Why Gas Prices Could Spike in This Part of the Country
A gas leak in a major pipeline that brings gas to several states in the Eastern United States could send prices up by as much as 20 cents per gallon in some states, CNN Money reports.
About 6,000 barrels of gasoline spilled from the Colonial Pipeline into Shelby County, Ala. on September 9, prompting the operator to sever the pipe and cut gas to an estimate 50 million people in Georgia, Alabama, Tennessee, North Carolina and South Carolina. Service isn't expect to be restored until next week, and could take even longer.

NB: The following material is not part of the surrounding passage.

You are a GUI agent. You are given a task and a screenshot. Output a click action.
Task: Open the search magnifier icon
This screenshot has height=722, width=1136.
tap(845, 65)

The disruption will reverberate throughout the East Coast: gas prices are poised to rise as much as 20 cents in South Carolina and up to 15 cents in Georgia, North Carolina, Tennessee and Virginia, according to Gas Buddy's Patrick Dehaan. They've already risen by 1.4 cents in North Carolina, South Carolina and Tennessee, DeHaan tweeted.
Read More: Drivers Are Paying Less Than $2 Per Gallon for Gas in More States
Alabama and Georgia have declared a state of emergency, and the U.S. Environmental Protection Agency is working to relax limits on the blend of gasoline that can be used in an effort to ameliorate shortages, CNN Money reports.
The news will askew predictions that national gas price averages could dip below $2 by November. Before the leak, consumers in nine states paid less than $2 per gallon of gas, GasBuddy reported.